Multimodal profiling of peripheral blood identifies proliferating circulating effector CD4(+) T cells as predictors for response to integrin α4β7-blocking therapy in inflammatory bowel disease
Authors
- V. Horn
- C.A. Cancino
- L.M. Steinheuer
- B. Obermayer
- K. Fritz
- A.L. Nguyen
- K.S. Juhran
- C. Plattner
- D. Bösel
- L. Oldenburg
- M. Burns
- A.R. Schulz
- M. Saliutina
- E. Mantzivi
- D. Lissner
- T. Conrad
- M.F. Mashreghi
- S. Zundler
- E. Sonnenberg
- M. Schumann
- L.M. Haag
- D. Beule
- L. Flatz
- Z. Trjanoski
- G. D'Haens
- C. Weidinger
- H.E. Mei
- B. Siegmund
- K. Thurley
- A.N. Hegazy
Journal
- Gastroenterology
Citation
- Gastroenterology 168 (2): 327-343
Abstract
BACKGROUND & AIMS: Despite the success of biological therapies in treating inflammatory bowel disease, managing patients remains challenging due to the absence of reliable predictors of therapy response. METHODS: In this study, we prospectively sampled 2 cohorts of patients with inflammatory bowel disease receiving the anti-integrin α4β7 antibody vedolizumab. Samples were subjected to mass cytometry; single-cell RNA sequencing; single-cell B and T cell receptor sequencing (BCR/TCR-seq); serum proteomics; and multiparametric flow cytometry to comprehensively assess vedolizumab-induced immunologic changes in the peripheral blood and their potential associations with treatment response.

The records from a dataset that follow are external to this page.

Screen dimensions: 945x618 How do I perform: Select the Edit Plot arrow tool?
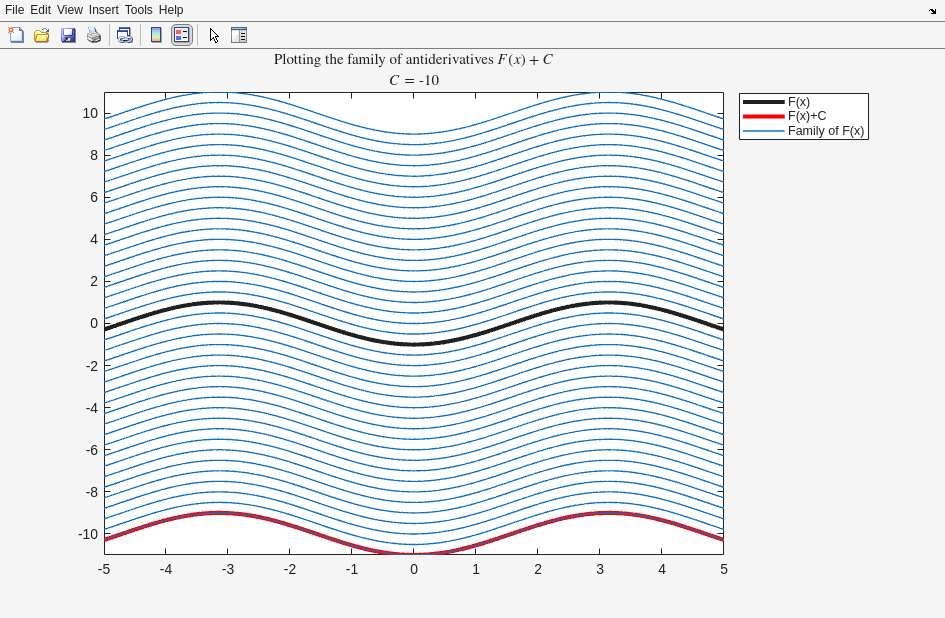pos(214,35)
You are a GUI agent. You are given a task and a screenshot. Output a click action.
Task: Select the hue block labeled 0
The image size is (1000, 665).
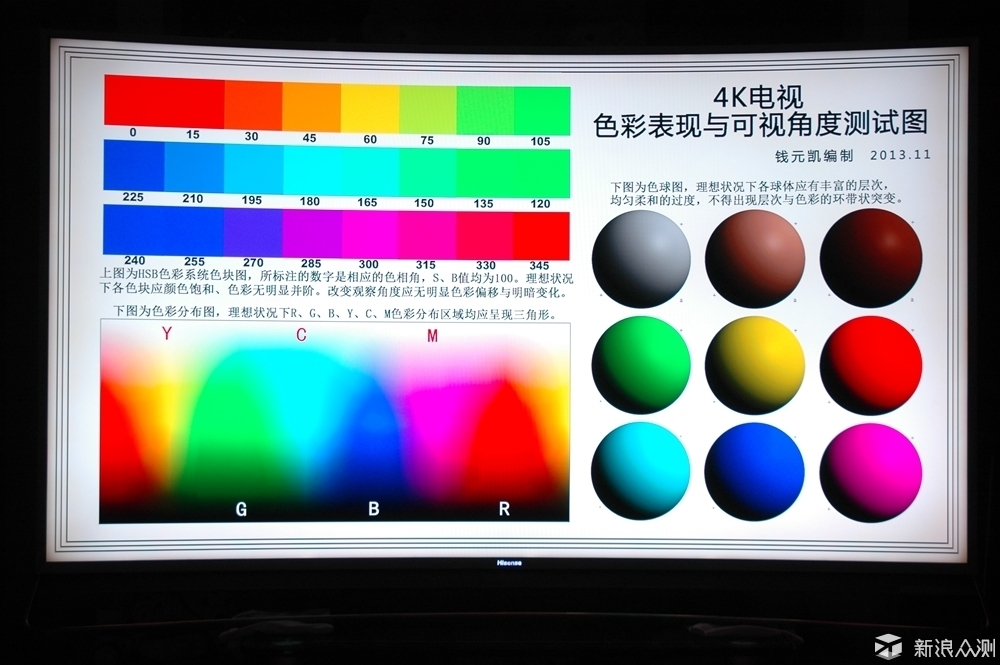point(131,100)
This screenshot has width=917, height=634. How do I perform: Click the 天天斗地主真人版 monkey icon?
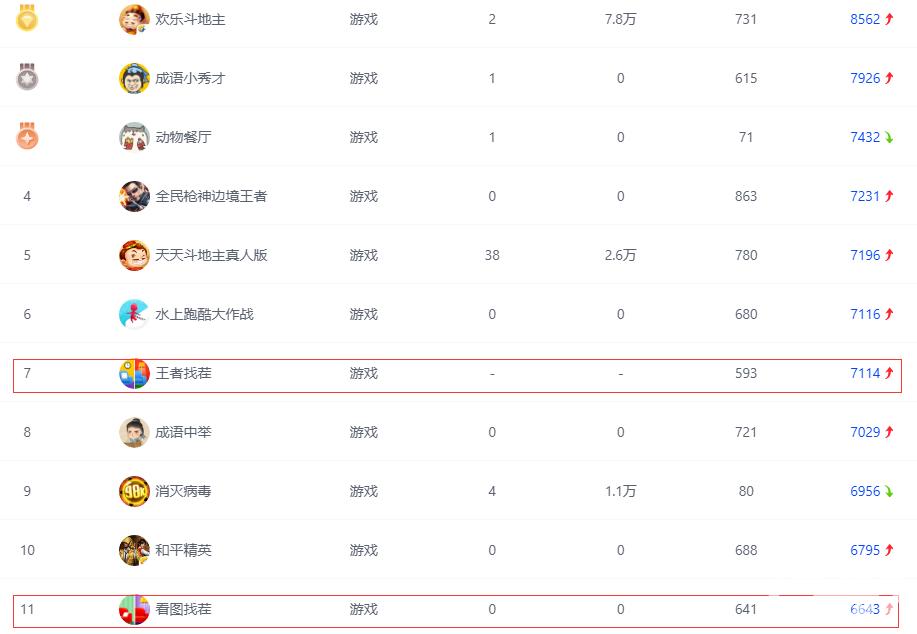133,255
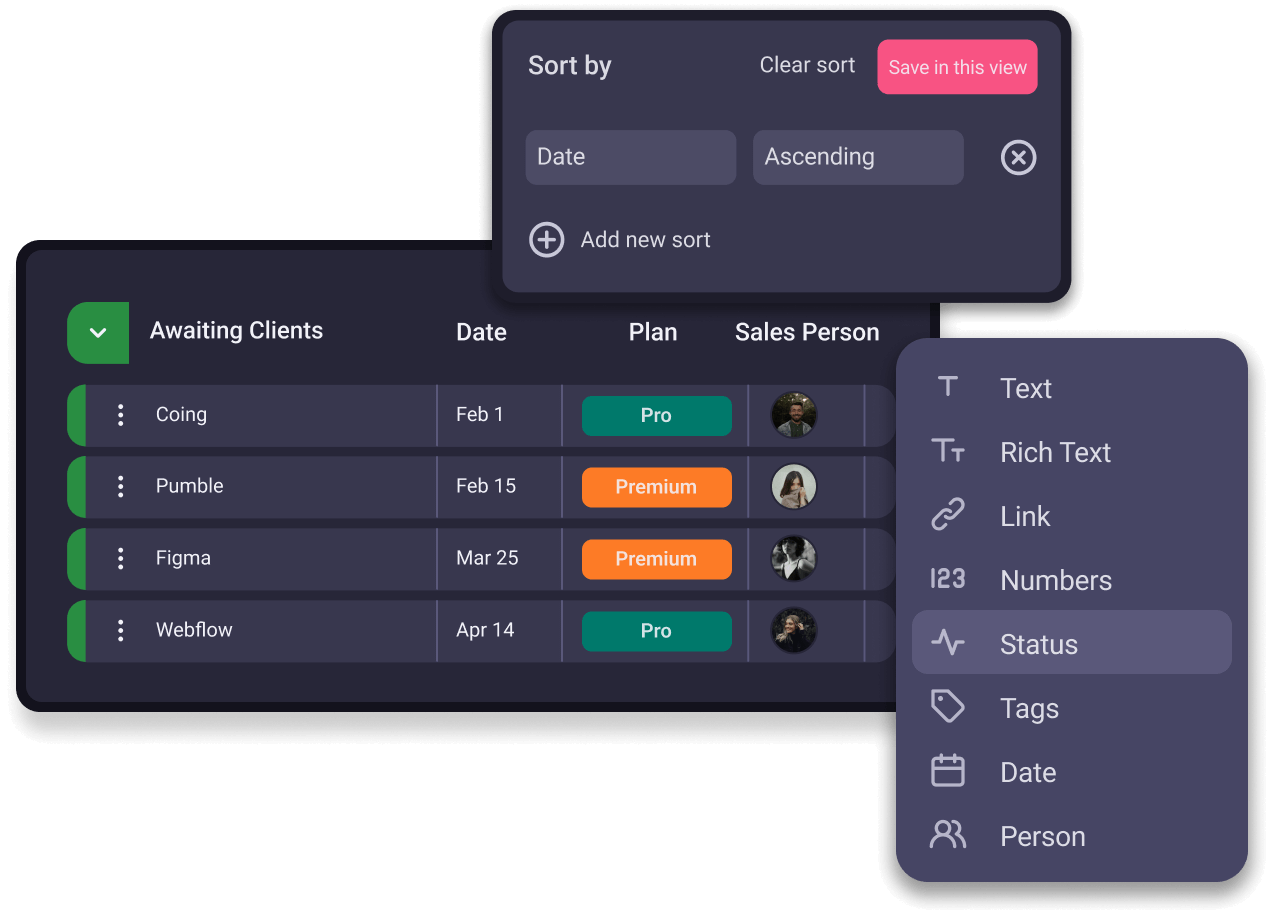
Task: Select the Text field type icon
Action: [x=947, y=388]
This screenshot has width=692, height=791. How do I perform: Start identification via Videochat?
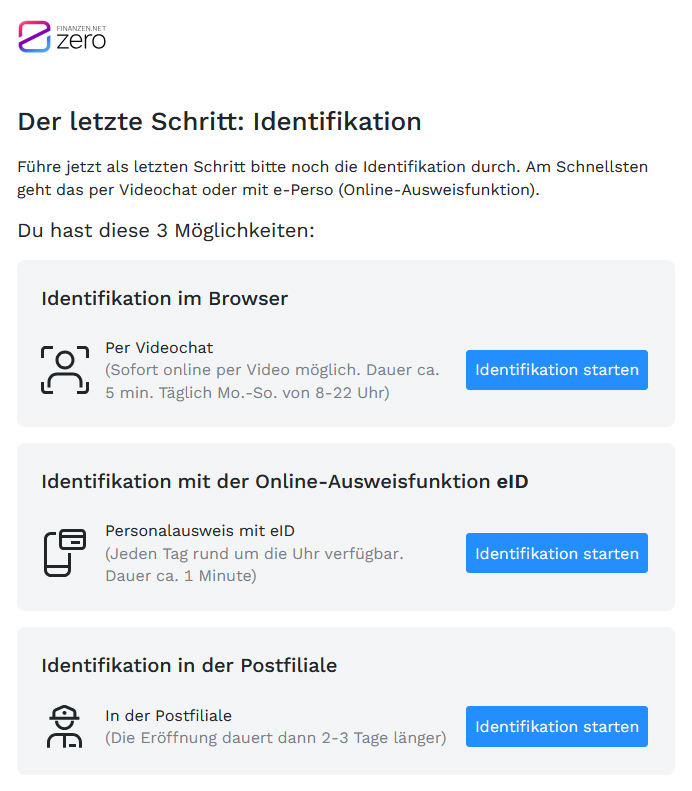(556, 370)
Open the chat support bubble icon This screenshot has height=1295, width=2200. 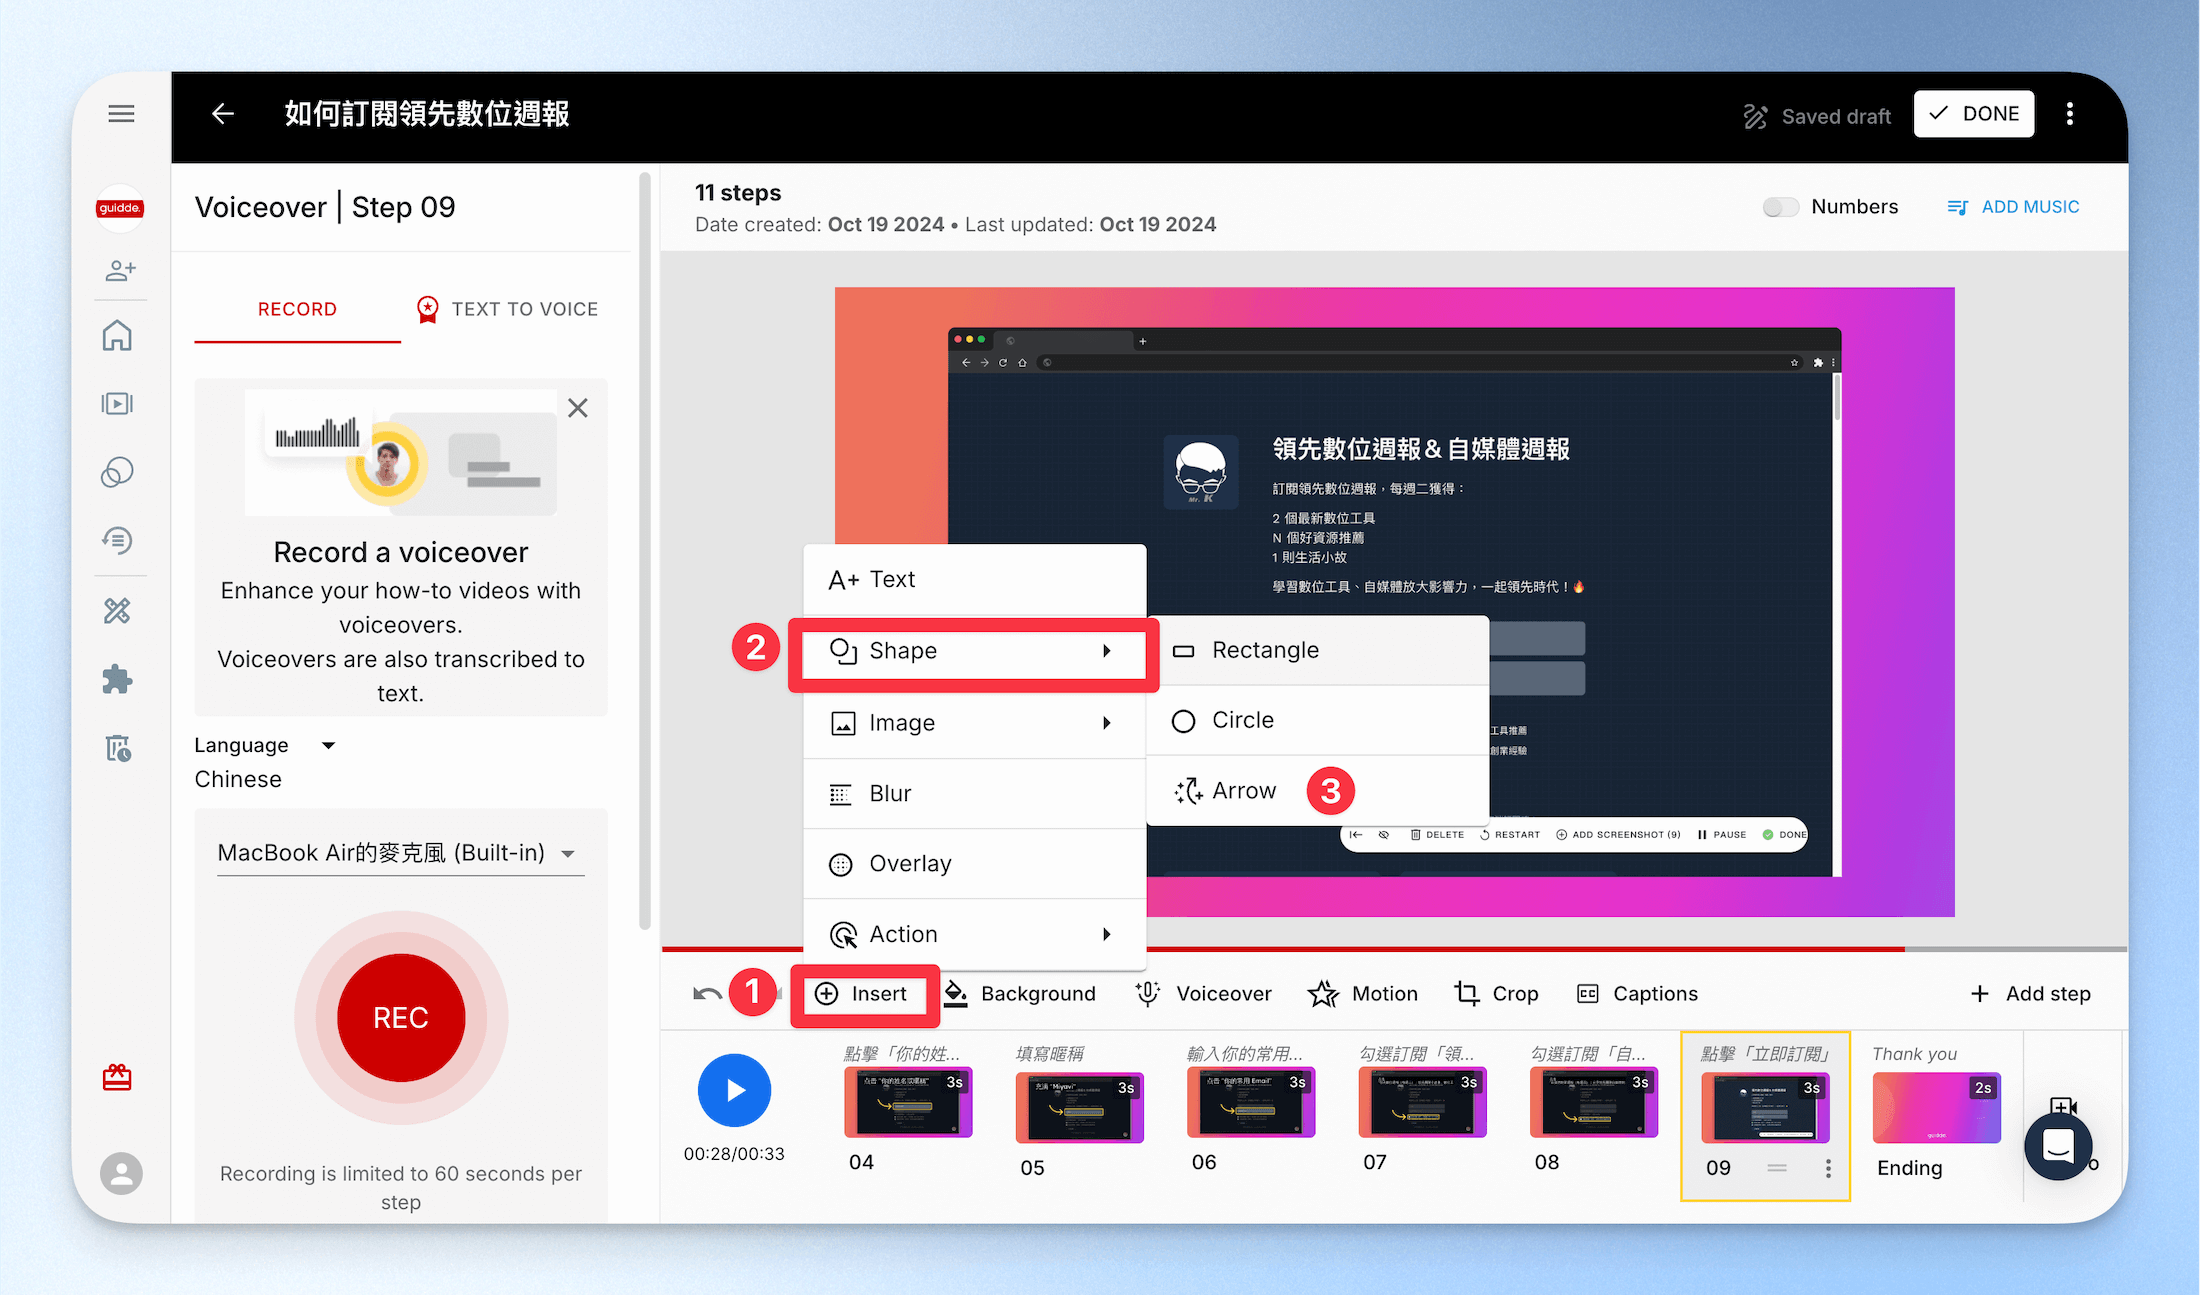pyautogui.click(x=2058, y=1145)
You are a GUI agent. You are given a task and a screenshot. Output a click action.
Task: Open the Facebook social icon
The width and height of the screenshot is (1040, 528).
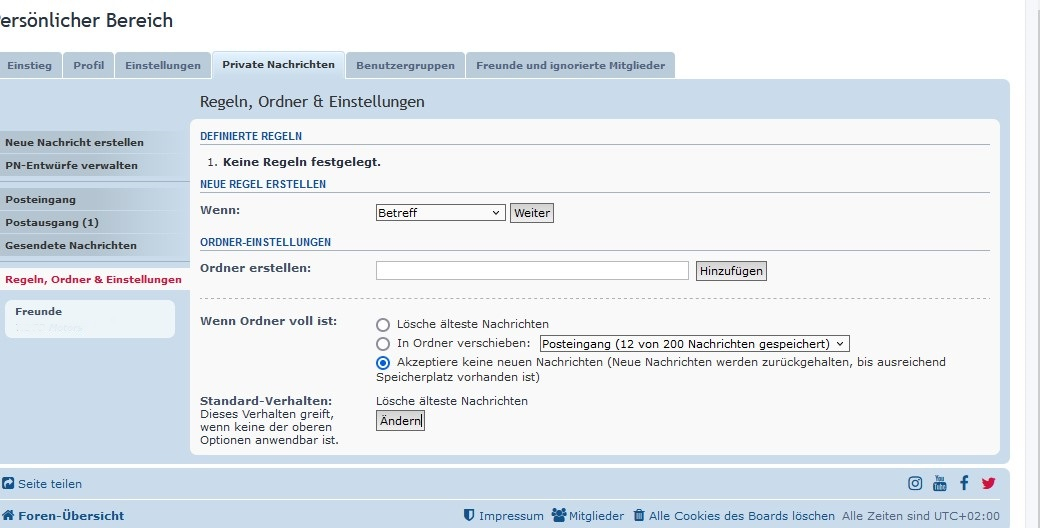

RESULTS: Vedolizumab treatment led to substantial alterations in the abundance of circulating immune cell lineages and modified the T-cell receptor diversity of gut-homing CD4(+) memory T cells. Through integration of multimodal parameters and machine learning, we identified a significant increase in proliferating CD4(+) memory T cells among nonresponders before treatment compared with responders. This predictive T-cell signature demonstrated an activated T-helper 1/T-helper 17 cell phenotype and exhibited elevated levels of integrin α4β1, potentially making these cells less susceptible to direct targeting by vedolizumab. CONCLUSIONS: These findings provide a reliable predictive classifier with significant implications for personalized inflammatory bowel disease management.